The Glass Key
When a corrupt politician Paul Madvig (Brian Donlevy) is accused of murder, his friend and right hand man Ed Beaumont (Alan Ladd) is determined to track down the real killer. Fending off amorous advances from his boss’ fiancée Janet Henry (Veronica Lake) and attacks from gangsters with nothing to lose, Beaumont’s loyalty is severely tested.
[Veronica Lake] A little scattered in the beginning. It was interesting that one of the leads who had to be proved innocent was a horrible person. Especially in 1942, they tend to make things much more black and white than that.
It's hard to not be distracted by how short Lake is.
The Glass Key builds into an exciting and enjoyable film. The first half is a touch unfocused and rush, as they speed through character and plot development. When the second half settles and Alan Ladd becomes the primary focus, watching him disposing and out smarting villains is a real pleasure to watch. The film is also quite funny and the dialogue is silly, but a good kind of silly. This one is good old fashioned fun.
Some HIGHLY amusing dialogue, and one especially impressive stunt sequence. And that Veronica Lake was all right, too.
William Bendix as Jeff the Hired Goon was probably my favorite part, though. A tough for the ages!

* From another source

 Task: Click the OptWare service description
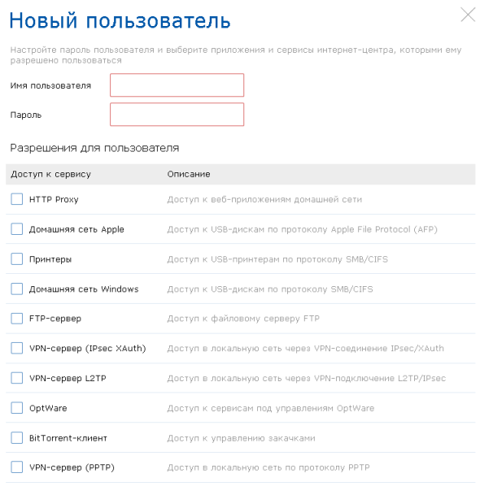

Never mind that it ass-rapes the book, Heisler's film is marginal at best, taking by-the-numbers filmmaking into the stratosphere of tiresome, saved only by some great characterizations (William Bendix's Jeff is notably psychotic). Calleia's Nick Varna is now an Italian crook instead of a vile Irish Mob Leader, but the actor still nails the level-headed business savvy; Ladd and Donlevy - who couldn't begin to play these heavily abridged characters - aren't as fortunate.
I actually saw this around aug 22, not sure why It didn't make the list?
It's not a classic noir, but it's an entertaining one - great chemistry between Alan Ladd and Veronica Lake and a pretty dark edge, especially the scenes in which Ladd is kept prisoner and pounded to putty by crooks.